[Collected data entries]

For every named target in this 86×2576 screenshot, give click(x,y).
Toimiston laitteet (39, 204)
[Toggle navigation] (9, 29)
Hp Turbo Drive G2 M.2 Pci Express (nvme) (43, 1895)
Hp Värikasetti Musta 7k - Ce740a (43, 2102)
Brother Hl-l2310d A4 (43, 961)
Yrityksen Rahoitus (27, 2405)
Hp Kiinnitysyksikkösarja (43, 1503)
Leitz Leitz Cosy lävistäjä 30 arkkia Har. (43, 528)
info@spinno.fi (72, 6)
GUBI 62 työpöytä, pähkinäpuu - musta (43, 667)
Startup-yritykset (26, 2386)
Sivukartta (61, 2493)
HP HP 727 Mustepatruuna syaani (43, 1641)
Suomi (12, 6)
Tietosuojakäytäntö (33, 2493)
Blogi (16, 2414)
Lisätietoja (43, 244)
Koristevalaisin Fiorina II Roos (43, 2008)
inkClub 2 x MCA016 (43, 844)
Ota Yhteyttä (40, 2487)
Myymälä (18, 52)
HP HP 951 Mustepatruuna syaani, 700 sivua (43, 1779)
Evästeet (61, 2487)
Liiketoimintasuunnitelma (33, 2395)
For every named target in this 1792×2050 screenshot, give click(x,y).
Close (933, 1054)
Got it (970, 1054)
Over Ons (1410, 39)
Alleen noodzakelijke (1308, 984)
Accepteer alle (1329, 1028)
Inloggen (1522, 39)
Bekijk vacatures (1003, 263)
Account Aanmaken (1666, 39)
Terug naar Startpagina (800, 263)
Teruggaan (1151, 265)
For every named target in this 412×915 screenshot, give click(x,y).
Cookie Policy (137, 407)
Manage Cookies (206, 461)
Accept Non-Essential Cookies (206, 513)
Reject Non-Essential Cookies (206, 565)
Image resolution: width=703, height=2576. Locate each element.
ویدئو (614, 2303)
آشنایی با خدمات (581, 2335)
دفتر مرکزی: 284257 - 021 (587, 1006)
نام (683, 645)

WHAT TO PRODUCE :: Print exactly the lines above, between the one holding "Brother Hl-l2310d A4 (43, 961)" and the one holding "Koristevalaisin Fiorina II Roos (43, 2008)", inclusive, and nothing besides.

ANSWER TO THE EXERCISE ::
Brother Hl-l2310d A4 (43, 961)
Yrityksen Rahoitus (27, 2405)
Hp Kiinnitysyksikkösarja (43, 1503)
Leitz Leitz Cosy lävistäjä 30 arkkia Har. (43, 528)
info@spinno.fi (72, 6)
GUBI 62 työpöytä, pähkinäpuu - musta (43, 667)
Startup-yritykset (26, 2386)
Sivukartta (61, 2493)
HP HP 727 Mustepatruuna syaani (43, 1641)
Suomi (12, 6)
Tietosuojakäytäntö (33, 2493)
Blogi (16, 2414)
Lisätietoja (43, 244)
Koristevalaisin Fiorina II Roos (43, 2008)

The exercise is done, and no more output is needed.